EXERCISE DESCRIPTION
Each line from the one with "NASHUA, NH 603-888-0722 (533, 55)" through the last line below must be written out exactly. Do not copy pictures.

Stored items
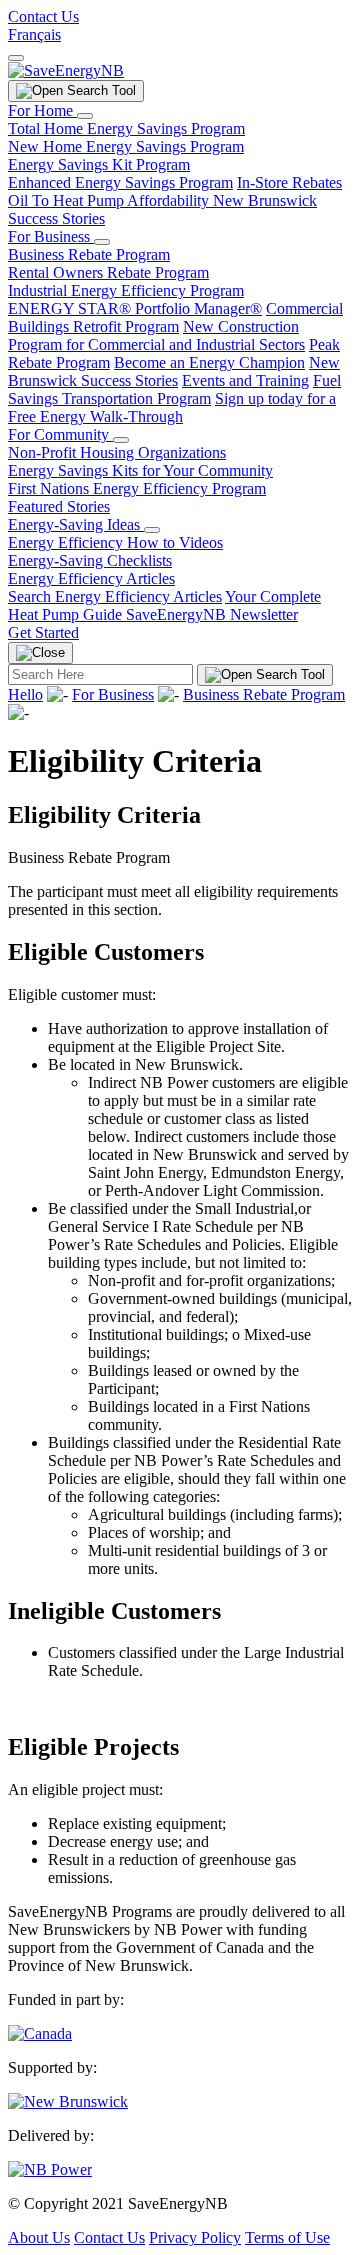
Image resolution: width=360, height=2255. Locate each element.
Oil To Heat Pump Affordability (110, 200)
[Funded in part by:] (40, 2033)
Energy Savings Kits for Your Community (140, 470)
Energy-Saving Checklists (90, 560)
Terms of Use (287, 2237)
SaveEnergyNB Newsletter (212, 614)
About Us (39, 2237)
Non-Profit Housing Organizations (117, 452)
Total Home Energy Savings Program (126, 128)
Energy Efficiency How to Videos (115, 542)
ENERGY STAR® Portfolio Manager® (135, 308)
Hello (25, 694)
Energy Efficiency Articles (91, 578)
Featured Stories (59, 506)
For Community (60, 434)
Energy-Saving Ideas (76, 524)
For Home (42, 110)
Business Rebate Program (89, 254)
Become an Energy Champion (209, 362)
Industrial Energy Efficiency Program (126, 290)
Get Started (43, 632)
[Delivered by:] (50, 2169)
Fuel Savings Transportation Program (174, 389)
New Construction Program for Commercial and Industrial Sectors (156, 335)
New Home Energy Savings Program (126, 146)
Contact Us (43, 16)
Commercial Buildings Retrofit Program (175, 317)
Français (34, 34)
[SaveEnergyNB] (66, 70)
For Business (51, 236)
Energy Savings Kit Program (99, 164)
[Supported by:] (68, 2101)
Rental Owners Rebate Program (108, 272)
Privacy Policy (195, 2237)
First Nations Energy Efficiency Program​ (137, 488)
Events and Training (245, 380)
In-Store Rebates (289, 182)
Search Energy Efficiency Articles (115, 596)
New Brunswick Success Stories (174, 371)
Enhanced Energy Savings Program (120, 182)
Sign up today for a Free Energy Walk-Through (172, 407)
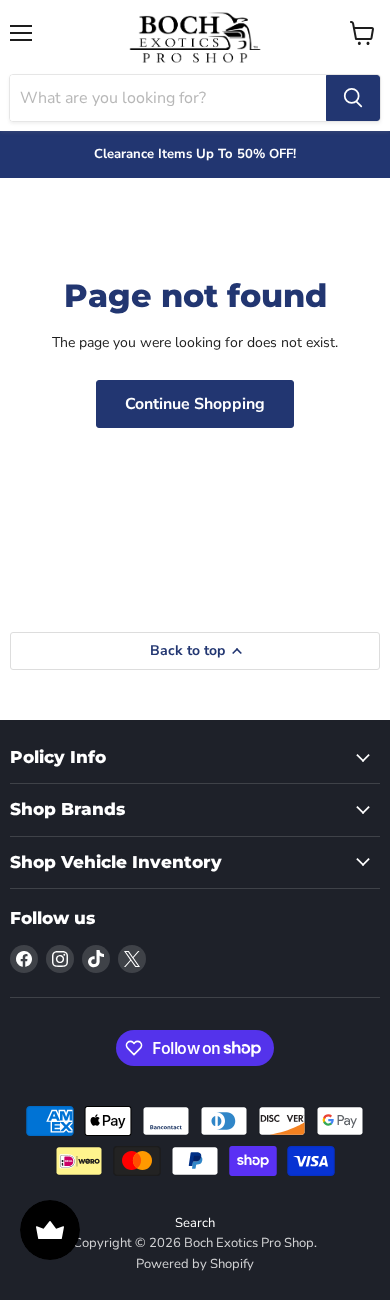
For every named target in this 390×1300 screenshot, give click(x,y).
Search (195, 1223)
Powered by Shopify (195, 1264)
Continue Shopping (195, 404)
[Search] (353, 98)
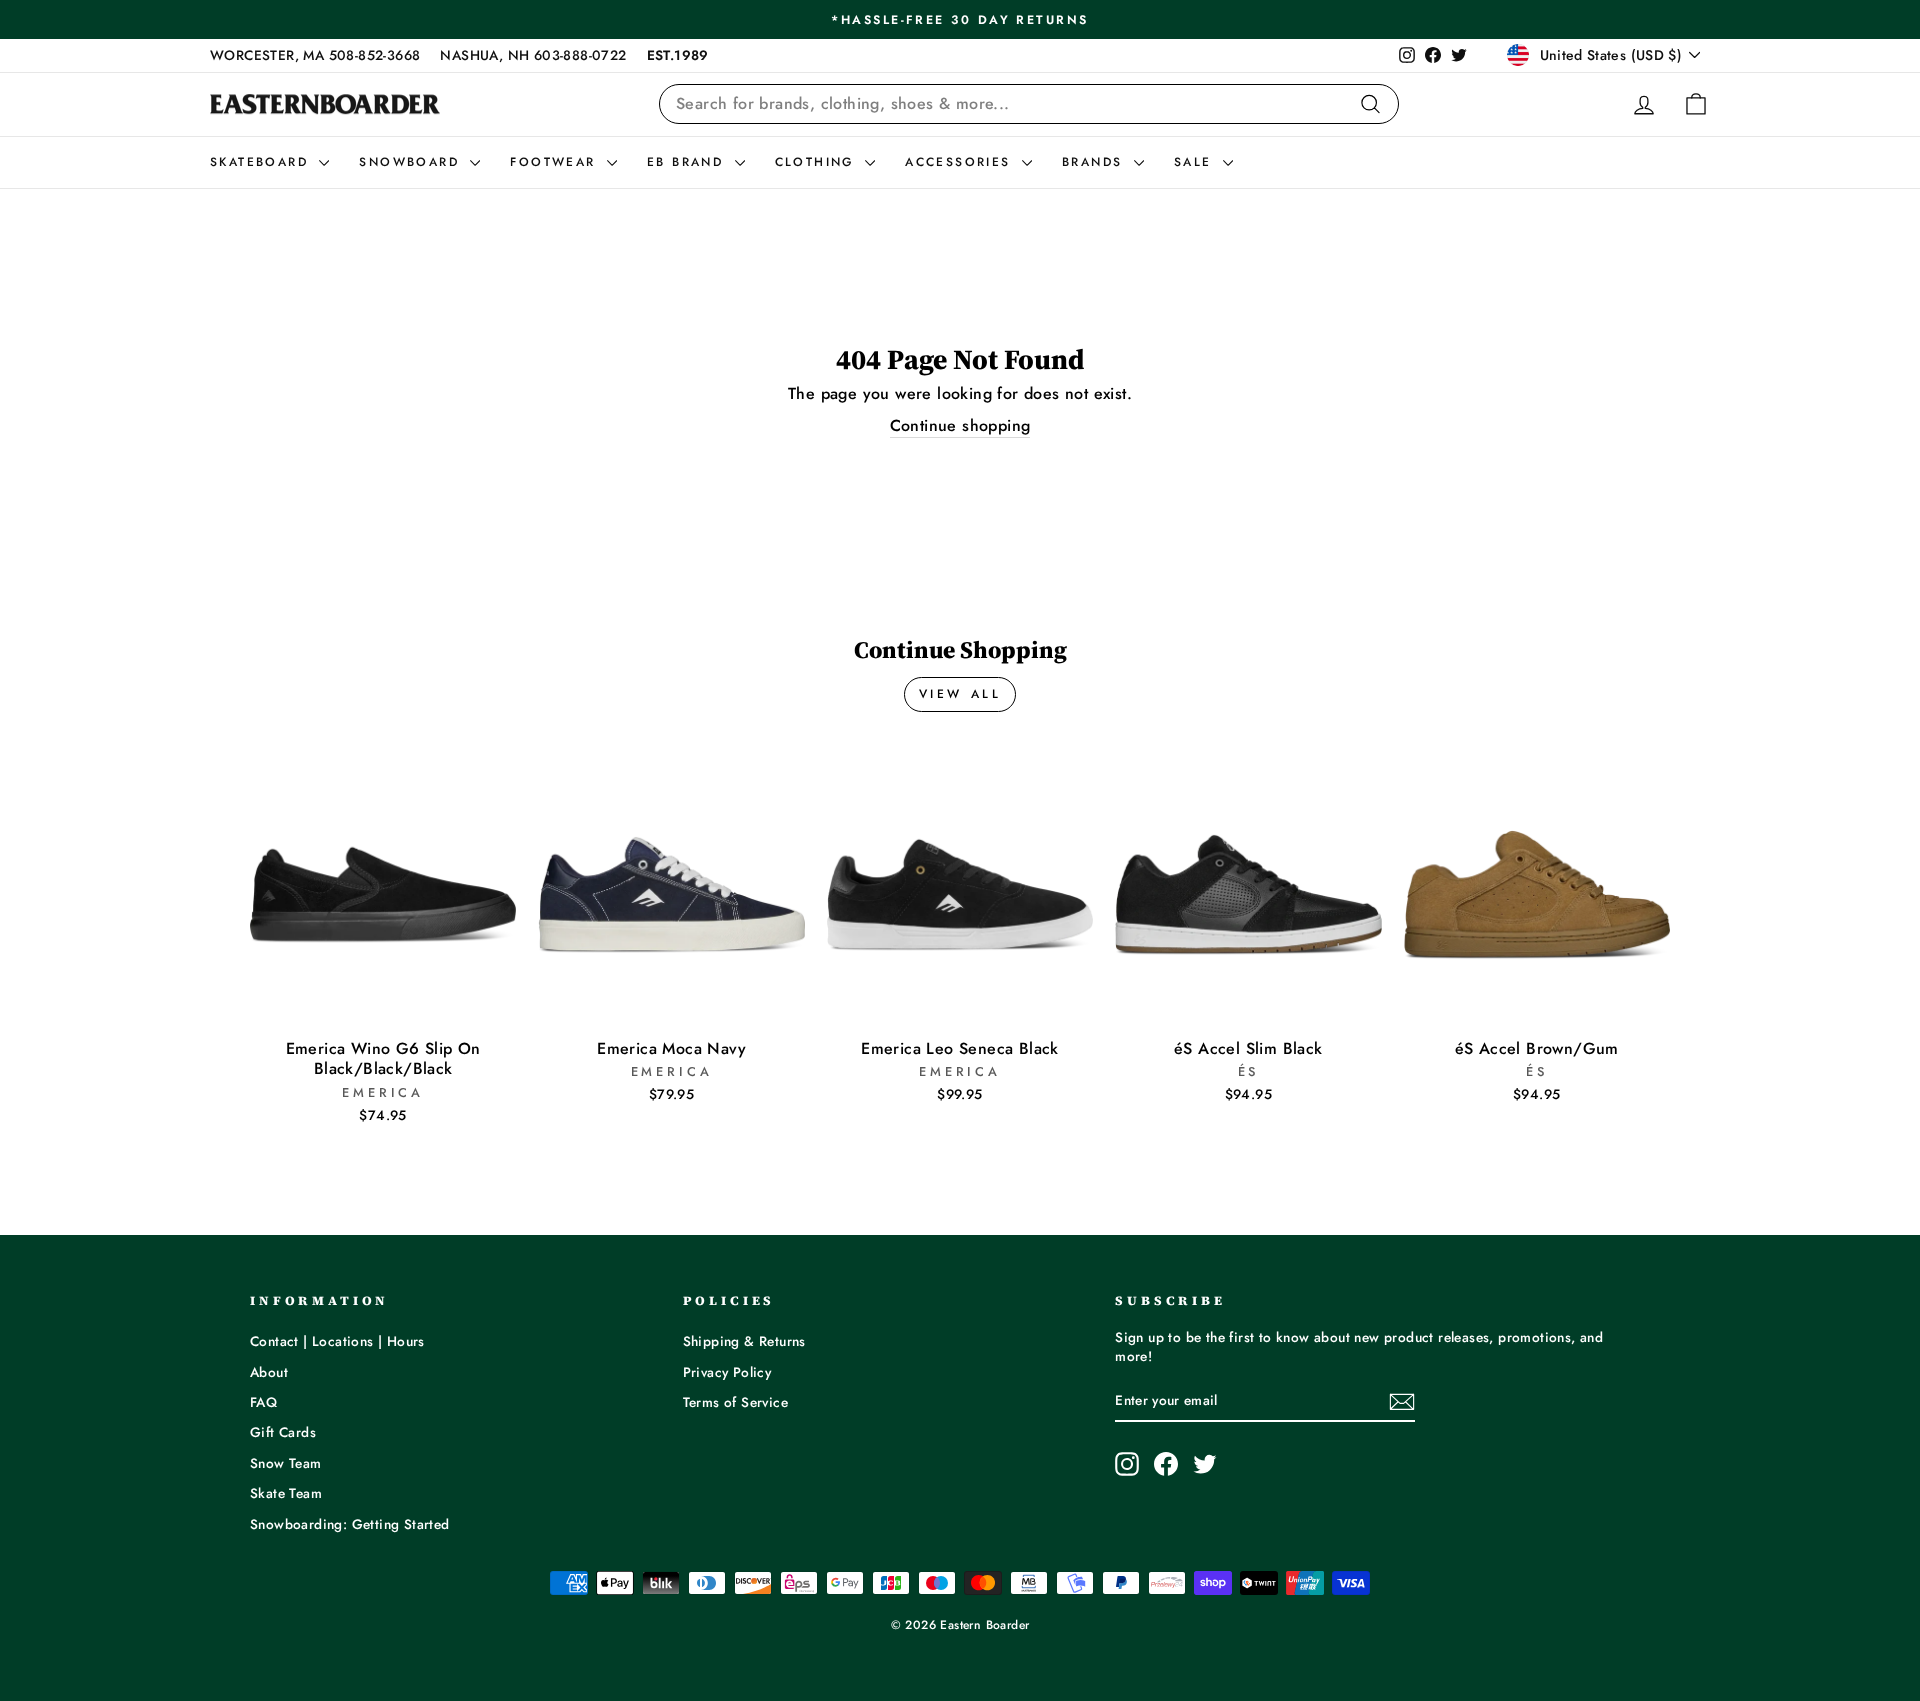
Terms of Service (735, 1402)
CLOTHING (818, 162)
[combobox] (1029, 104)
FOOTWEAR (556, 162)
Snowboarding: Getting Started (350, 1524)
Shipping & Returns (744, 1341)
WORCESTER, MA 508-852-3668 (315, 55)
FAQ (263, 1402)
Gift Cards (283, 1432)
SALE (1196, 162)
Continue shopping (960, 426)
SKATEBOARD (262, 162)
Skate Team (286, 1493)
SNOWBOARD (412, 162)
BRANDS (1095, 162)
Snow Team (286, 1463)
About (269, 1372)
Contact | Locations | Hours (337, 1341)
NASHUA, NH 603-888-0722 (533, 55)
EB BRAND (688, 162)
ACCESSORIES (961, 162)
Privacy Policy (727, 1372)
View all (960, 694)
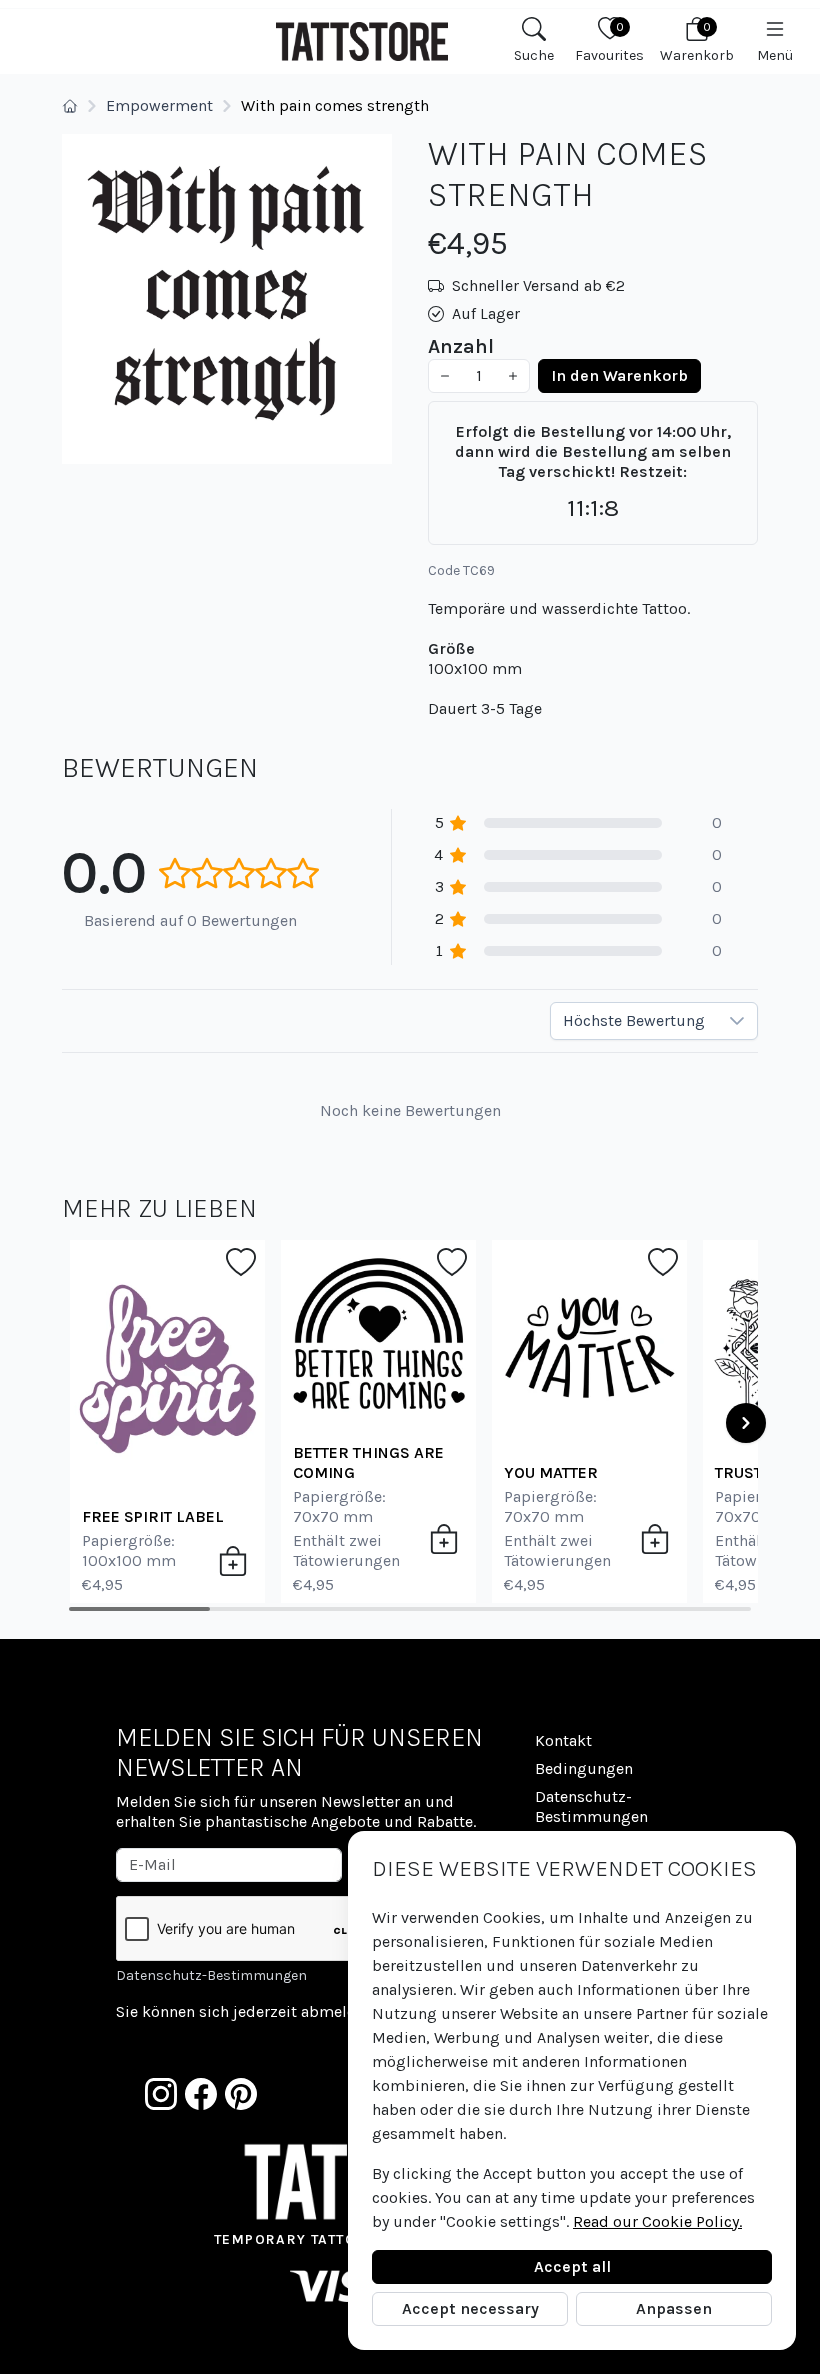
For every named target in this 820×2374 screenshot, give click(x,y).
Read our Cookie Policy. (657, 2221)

RESPONSE AREA
NASHUA, NH 603-888-0722 (533, 55)
EB BRAND (688, 162)
ACCESSORIES (961, 162)
Privacy Policy (727, 1372)
View all (960, 694)
For every named target in this 820×2374 screenshot, give click(x,y).
Read our Cookie Policy. (657, 2221)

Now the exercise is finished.